◆ **Problem**
Nothing other than the lines from the one containing "You are a GUI" through the close of the entries below should be printed, each exactly.
[Data shown Boundary: Start]
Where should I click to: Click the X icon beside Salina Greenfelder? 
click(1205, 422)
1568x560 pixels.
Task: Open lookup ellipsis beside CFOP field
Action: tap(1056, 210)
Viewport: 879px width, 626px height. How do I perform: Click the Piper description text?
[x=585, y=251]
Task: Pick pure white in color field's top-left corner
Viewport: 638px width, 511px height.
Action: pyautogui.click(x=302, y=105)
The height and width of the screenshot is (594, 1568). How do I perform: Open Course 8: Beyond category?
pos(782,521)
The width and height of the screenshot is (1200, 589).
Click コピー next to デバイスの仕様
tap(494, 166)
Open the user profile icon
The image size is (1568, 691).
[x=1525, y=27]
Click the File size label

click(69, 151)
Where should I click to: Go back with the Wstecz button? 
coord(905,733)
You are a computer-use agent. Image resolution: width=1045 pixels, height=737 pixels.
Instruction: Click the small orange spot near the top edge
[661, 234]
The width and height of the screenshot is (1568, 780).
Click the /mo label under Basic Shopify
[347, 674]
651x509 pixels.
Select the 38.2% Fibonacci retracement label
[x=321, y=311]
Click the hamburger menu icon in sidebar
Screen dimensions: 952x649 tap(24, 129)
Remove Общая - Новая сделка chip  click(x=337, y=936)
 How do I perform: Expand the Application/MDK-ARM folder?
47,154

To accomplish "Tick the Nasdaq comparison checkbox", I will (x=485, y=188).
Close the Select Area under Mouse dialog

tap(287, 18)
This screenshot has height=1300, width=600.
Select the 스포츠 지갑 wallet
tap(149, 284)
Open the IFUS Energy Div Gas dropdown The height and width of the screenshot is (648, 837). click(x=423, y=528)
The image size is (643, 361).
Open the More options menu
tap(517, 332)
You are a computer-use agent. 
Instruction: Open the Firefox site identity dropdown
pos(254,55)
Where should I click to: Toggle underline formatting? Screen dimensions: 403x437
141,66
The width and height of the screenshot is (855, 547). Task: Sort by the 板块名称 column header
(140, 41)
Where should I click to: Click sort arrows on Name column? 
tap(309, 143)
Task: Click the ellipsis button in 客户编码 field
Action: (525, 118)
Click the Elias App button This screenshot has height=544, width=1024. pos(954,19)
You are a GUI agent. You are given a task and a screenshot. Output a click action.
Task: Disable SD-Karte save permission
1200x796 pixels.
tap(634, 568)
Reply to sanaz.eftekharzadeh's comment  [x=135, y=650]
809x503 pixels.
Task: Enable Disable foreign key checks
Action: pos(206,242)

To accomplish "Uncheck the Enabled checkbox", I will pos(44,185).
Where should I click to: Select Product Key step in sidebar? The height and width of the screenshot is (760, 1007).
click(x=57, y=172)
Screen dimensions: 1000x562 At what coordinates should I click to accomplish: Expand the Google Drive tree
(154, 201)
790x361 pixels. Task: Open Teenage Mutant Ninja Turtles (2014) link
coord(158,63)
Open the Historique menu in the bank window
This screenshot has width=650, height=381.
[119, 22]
[Data shown Boundary: End]
◆ **Task output**
You are a GUI agent. You are given a task and a screenshot. Output a click action.
Task: Disable SD-Karte save permission
1200x796 pixels.
tap(634, 568)
Reply to sanaz.eftekharzadeh's comment  [x=135, y=650]
809x503 pixels.
Task: Enable Disable foreign key checks
Action: pos(206,242)

To accomplish "Uncheck the Enabled checkbox", I will pos(44,185).
Where should I click to: Select Product Key step in sidebar? The height and width of the screenshot is (760, 1007).
click(x=57, y=172)
Screen dimensions: 1000x562 At what coordinates should I click to accomplish: Expand the Google Drive tree
(154, 201)
790x361 pixels. Task: Open Teenage Mutant Ninja Turtles (2014) link
coord(158,63)
Open the Historique menu in the bank window
This screenshot has width=650, height=381.
[119, 22]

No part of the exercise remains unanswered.